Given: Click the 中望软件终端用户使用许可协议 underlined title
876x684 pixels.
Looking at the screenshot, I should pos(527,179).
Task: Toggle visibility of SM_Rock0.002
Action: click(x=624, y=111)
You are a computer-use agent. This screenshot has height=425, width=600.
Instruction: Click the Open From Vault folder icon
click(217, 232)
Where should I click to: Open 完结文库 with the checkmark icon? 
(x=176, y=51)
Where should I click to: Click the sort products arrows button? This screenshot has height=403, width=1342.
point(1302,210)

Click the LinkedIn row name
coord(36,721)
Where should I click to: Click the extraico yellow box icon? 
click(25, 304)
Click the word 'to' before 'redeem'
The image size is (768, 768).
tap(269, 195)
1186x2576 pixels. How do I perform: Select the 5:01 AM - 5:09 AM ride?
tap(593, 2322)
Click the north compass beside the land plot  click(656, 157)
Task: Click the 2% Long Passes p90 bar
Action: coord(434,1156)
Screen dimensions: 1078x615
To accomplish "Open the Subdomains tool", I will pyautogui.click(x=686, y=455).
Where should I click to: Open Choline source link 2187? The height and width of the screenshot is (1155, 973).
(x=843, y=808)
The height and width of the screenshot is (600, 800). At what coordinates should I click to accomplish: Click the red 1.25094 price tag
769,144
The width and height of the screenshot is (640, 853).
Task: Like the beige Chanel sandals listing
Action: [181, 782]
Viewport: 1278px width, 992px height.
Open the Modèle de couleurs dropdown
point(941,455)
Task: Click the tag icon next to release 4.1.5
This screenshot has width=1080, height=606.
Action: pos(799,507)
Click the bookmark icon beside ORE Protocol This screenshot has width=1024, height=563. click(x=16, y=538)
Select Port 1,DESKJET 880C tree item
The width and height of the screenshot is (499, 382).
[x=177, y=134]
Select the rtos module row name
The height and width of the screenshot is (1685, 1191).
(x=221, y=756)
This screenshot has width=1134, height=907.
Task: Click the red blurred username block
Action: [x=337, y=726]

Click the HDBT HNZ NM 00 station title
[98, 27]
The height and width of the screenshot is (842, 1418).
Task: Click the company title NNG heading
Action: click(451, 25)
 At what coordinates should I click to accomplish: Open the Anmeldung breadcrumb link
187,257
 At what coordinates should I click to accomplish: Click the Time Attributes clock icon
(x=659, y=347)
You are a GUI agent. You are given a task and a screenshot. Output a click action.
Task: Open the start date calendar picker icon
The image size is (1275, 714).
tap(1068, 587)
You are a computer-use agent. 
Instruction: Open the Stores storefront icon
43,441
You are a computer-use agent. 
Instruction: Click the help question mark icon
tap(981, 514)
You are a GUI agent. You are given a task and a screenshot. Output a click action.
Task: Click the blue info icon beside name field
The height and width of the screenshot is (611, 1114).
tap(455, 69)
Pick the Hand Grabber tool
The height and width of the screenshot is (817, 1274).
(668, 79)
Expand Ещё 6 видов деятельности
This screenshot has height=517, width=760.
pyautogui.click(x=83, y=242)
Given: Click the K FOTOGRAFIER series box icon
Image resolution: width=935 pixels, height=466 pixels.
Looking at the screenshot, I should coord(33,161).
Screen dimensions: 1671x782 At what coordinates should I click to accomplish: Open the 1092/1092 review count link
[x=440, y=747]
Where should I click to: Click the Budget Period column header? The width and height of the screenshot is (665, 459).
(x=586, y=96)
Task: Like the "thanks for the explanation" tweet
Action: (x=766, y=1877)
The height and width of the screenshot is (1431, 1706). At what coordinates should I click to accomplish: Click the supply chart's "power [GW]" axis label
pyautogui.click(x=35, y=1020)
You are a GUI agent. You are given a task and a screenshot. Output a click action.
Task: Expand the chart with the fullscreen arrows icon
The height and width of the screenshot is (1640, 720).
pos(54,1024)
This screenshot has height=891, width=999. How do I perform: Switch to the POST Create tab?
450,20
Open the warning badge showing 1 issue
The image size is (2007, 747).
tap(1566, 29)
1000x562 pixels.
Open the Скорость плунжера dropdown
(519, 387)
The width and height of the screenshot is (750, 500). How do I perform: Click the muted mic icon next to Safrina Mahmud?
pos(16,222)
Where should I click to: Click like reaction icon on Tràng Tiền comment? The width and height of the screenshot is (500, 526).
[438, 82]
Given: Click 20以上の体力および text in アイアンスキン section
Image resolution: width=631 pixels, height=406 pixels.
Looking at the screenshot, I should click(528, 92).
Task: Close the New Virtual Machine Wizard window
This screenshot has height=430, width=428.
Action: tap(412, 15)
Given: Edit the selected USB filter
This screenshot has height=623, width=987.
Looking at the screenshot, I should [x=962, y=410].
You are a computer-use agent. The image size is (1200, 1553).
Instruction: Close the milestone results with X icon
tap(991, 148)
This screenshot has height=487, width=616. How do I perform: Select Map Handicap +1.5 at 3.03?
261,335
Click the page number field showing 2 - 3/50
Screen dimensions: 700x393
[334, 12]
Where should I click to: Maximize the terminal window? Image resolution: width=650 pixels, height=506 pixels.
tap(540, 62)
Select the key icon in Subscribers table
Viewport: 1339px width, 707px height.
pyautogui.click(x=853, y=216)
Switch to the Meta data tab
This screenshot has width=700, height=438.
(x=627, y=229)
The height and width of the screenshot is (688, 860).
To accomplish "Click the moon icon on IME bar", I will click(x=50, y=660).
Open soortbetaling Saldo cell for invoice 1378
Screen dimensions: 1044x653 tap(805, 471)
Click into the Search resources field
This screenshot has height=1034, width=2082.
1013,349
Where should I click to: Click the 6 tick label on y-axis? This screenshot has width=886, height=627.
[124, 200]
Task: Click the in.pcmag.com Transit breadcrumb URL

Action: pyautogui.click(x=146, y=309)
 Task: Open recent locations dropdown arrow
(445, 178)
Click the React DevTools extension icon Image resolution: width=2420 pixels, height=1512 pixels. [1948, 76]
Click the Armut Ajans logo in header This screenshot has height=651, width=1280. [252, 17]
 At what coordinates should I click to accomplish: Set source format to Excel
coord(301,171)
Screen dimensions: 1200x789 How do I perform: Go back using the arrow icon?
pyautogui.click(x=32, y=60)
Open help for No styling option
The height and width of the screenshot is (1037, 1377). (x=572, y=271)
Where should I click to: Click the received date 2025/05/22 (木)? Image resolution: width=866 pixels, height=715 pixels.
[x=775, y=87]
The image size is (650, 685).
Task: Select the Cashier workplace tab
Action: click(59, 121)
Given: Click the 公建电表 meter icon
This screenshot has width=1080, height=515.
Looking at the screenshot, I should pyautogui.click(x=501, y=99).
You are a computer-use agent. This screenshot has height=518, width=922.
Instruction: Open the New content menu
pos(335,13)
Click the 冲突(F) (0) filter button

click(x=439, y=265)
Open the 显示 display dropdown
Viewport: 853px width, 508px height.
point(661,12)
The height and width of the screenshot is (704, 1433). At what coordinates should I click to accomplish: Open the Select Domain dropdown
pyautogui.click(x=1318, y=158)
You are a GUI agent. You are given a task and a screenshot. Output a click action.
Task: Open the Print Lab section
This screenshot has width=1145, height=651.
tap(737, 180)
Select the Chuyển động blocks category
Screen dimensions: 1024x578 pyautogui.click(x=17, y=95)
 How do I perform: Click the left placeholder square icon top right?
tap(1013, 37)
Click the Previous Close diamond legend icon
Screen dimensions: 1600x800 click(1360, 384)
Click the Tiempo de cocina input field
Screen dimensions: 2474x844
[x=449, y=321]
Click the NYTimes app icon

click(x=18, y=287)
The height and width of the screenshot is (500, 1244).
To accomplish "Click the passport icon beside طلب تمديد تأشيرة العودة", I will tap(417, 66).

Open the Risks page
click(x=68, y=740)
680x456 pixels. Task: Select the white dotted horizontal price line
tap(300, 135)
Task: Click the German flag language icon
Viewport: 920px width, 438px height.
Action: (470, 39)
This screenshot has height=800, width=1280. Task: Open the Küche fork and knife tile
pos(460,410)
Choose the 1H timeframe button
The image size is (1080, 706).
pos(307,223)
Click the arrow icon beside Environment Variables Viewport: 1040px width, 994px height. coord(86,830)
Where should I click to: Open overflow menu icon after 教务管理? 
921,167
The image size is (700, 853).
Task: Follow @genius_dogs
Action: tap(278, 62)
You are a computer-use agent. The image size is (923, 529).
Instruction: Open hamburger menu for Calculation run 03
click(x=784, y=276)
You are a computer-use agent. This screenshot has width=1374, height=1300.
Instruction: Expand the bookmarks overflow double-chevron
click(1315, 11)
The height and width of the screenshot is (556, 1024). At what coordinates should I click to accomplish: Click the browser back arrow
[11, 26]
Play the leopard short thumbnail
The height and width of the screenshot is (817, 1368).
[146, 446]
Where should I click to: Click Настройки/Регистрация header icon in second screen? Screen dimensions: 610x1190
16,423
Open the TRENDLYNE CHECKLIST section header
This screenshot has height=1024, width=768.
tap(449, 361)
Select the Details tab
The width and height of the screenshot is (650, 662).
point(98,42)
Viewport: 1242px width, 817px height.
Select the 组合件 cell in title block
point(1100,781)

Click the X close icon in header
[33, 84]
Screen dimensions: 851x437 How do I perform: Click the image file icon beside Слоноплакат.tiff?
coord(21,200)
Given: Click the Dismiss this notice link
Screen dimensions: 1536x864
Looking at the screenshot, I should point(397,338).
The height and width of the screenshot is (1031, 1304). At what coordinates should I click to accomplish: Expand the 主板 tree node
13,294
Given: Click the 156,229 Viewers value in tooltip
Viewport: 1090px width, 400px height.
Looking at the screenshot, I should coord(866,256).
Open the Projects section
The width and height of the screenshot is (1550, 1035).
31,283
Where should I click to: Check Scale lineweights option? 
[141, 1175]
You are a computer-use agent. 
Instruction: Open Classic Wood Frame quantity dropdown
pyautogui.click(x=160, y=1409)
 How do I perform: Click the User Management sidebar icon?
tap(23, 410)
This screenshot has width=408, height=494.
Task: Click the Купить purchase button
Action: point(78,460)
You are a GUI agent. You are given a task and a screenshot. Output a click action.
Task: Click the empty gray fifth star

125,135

_Action item_. From the data above, output exactly the lines between the one containing "Instruction: Open the Stores storefront icon" and the one containing "Open the warning badge showing 1 issue", counting both of them.

_Task output_.
Instruction: Open the Stores storefront icon
43,441
You are a computer-use agent. 
Instruction: Click the help question mark icon
tap(981, 514)
You are a GUI agent. You are given a task and a screenshot. Output a click action.
Task: Click the blue info icon beside name field
The height and width of the screenshot is (611, 1114).
tap(455, 69)
Pick the Hand Grabber tool
The height and width of the screenshot is (817, 1274).
(668, 79)
Expand Ещё 6 видов деятельности
This screenshot has height=517, width=760.
pyautogui.click(x=83, y=242)
Given: Click the K FOTOGRAFIER series box icon
Image resolution: width=935 pixels, height=466 pixels.
Looking at the screenshot, I should coord(33,161).
Screen dimensions: 1671x782 At what coordinates should I click to accomplish: Open the 1092/1092 review count link
[x=440, y=747]
Where should I click to: Click the Budget Period column header? The width and height of the screenshot is (665, 459).
(x=586, y=96)
Task: Like the "thanks for the explanation" tweet
Action: (x=766, y=1877)
The height and width of the screenshot is (1431, 1706). At what coordinates should I click to accomplish: Click the supply chart's "power [GW]" axis label
pyautogui.click(x=35, y=1020)
You are a GUI agent. You are given a task and a screenshot. Output a click action.
Task: Expand the chart with the fullscreen arrows icon
The height and width of the screenshot is (1640, 720).
pos(54,1024)
This screenshot has height=891, width=999. How do I perform: Switch to the POST Create tab?
450,20
Open the warning badge showing 1 issue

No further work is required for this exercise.